## EXERCISE:
Going down the data below, set down exactly the line with "You are a computer-use agent. Screen" and each line after it through the line with "The width and height of the screenshot is (868, 394)."; no other lines.

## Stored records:
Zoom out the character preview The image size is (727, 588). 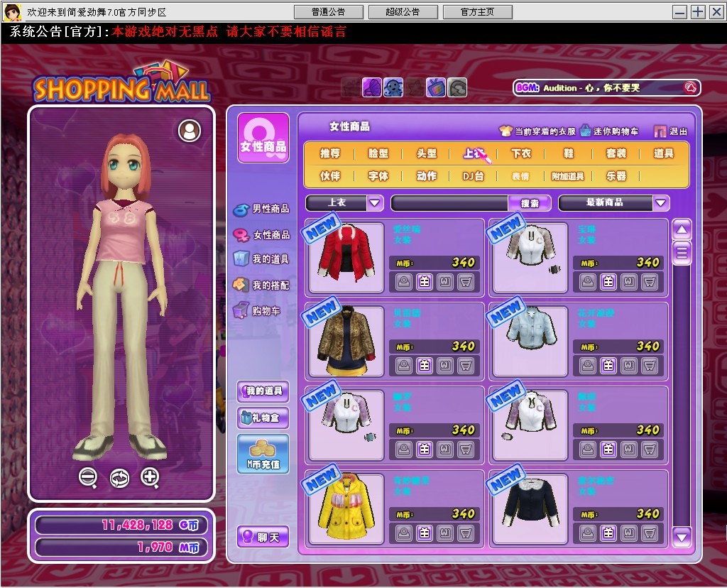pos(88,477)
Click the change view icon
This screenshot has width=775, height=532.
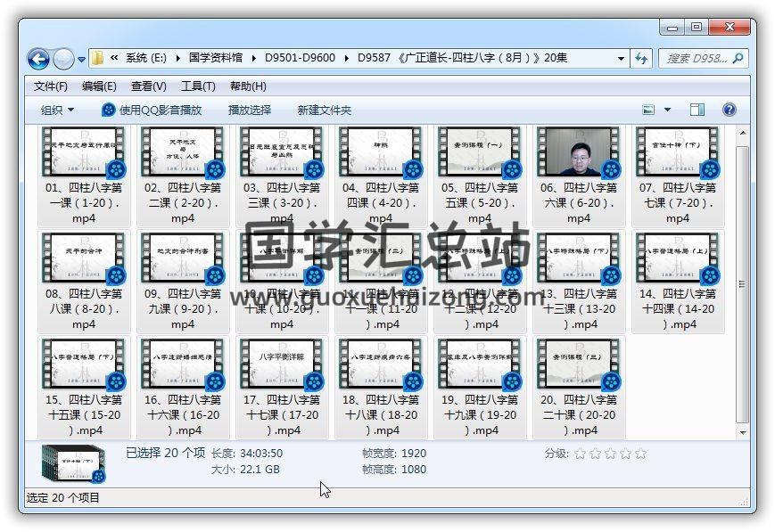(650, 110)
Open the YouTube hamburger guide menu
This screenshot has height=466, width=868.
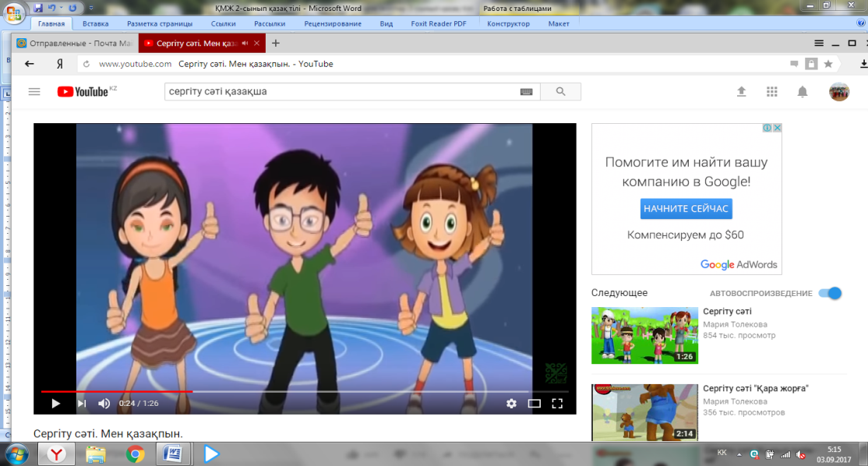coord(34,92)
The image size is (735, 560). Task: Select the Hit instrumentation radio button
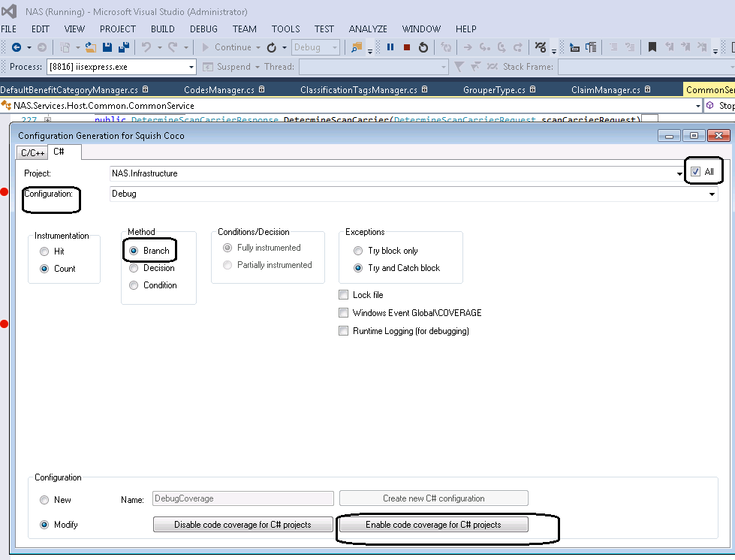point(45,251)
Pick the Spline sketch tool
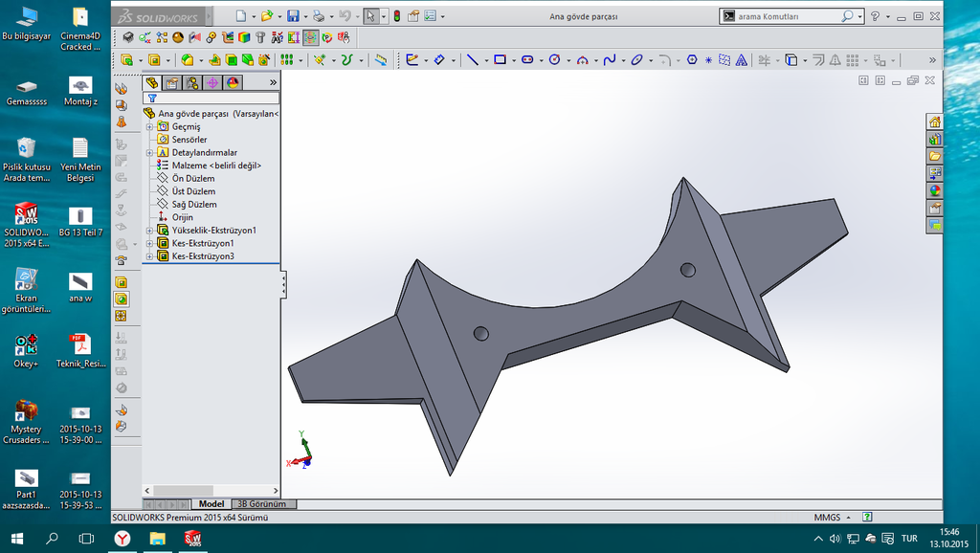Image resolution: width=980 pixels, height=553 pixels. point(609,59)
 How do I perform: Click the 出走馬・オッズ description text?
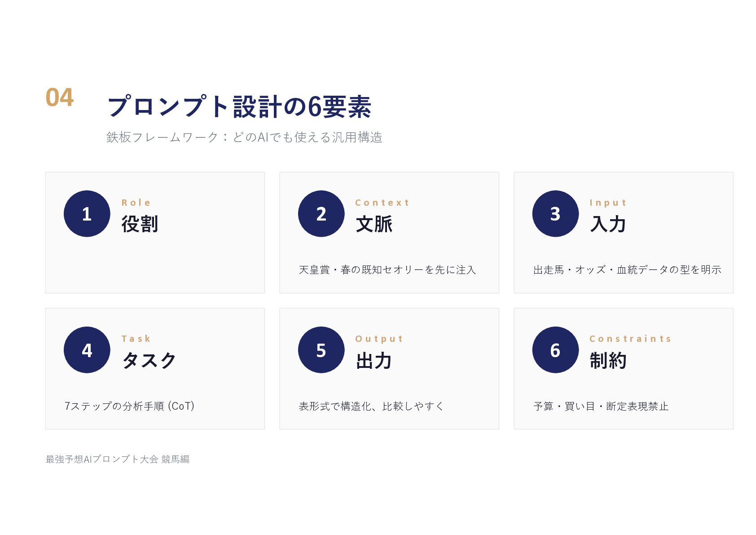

--

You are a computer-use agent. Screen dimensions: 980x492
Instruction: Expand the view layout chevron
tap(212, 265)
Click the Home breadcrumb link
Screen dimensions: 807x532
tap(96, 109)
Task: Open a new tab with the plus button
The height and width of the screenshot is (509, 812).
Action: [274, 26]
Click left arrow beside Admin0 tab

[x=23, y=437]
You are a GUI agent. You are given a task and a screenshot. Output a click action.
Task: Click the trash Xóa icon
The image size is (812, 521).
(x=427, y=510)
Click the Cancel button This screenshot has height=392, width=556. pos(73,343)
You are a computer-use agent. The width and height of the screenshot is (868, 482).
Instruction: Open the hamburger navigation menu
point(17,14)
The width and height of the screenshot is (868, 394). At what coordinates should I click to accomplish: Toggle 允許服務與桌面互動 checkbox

==

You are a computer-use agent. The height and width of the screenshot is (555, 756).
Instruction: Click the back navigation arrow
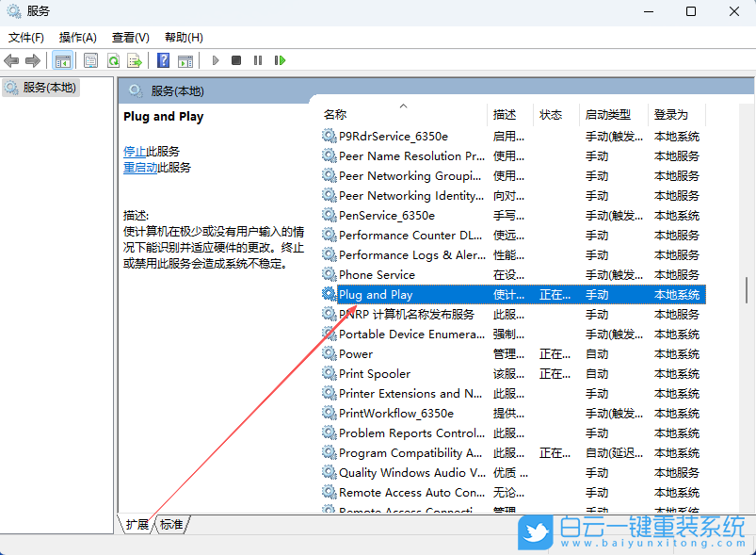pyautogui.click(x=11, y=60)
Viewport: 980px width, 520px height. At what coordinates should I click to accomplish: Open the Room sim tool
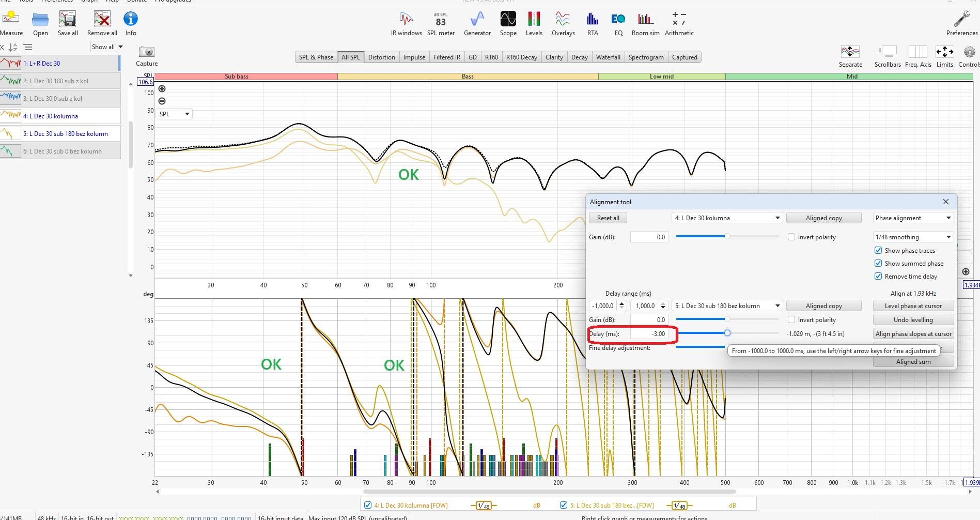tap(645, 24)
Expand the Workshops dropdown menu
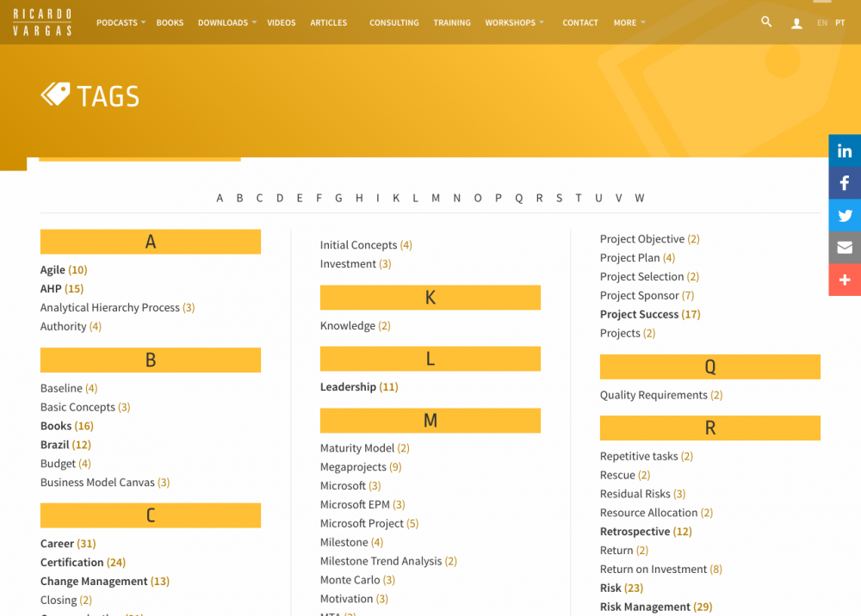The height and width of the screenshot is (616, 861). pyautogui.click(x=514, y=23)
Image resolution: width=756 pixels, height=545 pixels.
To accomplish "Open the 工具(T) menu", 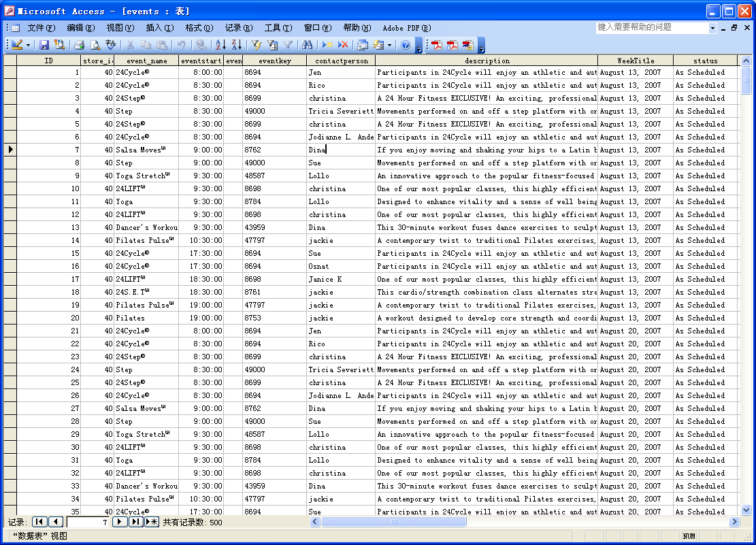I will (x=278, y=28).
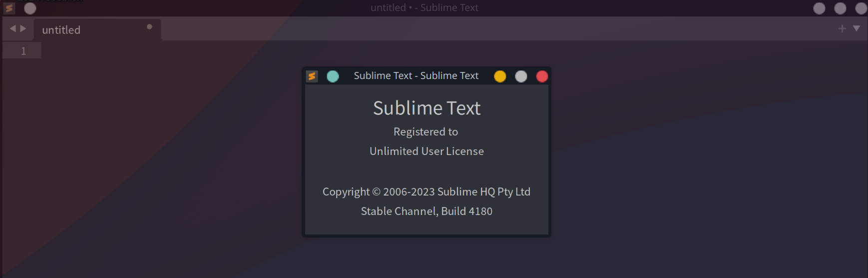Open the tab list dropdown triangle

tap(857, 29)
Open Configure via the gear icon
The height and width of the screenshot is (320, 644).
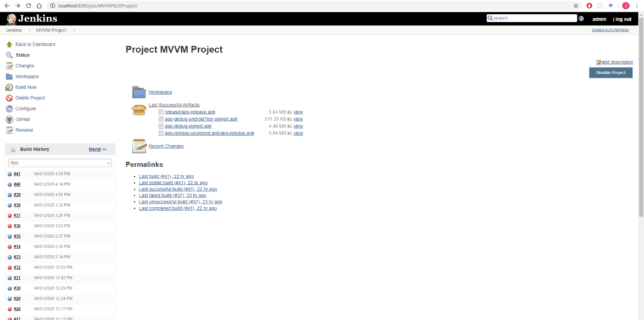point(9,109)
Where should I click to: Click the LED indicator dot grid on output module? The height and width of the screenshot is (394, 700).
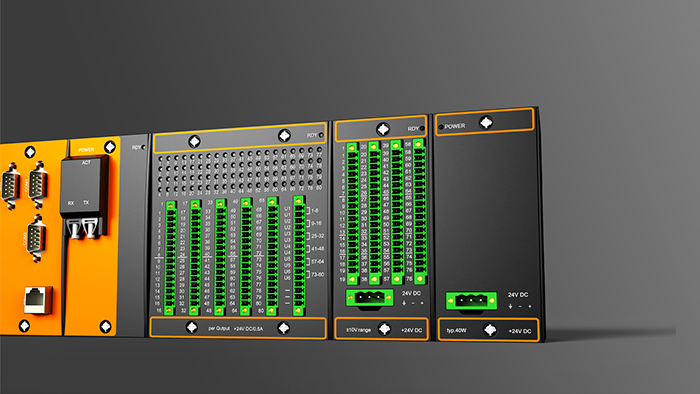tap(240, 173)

## EXERCISE OUTPUT:
You are a computer-use agent. Screen dimensions: 980x492
Instruction: Expand the view layout chevron
tap(212, 265)
Click the Home breadcrumb link
Screen dimensions: 807x532
tap(96, 109)
Task: Open a new tab with the plus button
The height and width of the screenshot is (509, 812).
Action: [274, 26]
Click left arrow beside Admin0 tab

[x=23, y=437]
You are a GUI agent. You are given a task and a screenshot. Output a click action.
Task: Click the trash Xóa icon
The image size is (812, 521).
(x=427, y=510)
Click the Cancel button This screenshot has height=392, width=556. pos(73,343)
You are a computer-use agent. The width and height of the screenshot is (868, 482).
Instruction: Open the hamburger navigation menu
point(17,14)
The width and height of the screenshot is (868, 394). At what coordinates should I click to accomplish: Toggle 允許服務與桌面互動 checkbox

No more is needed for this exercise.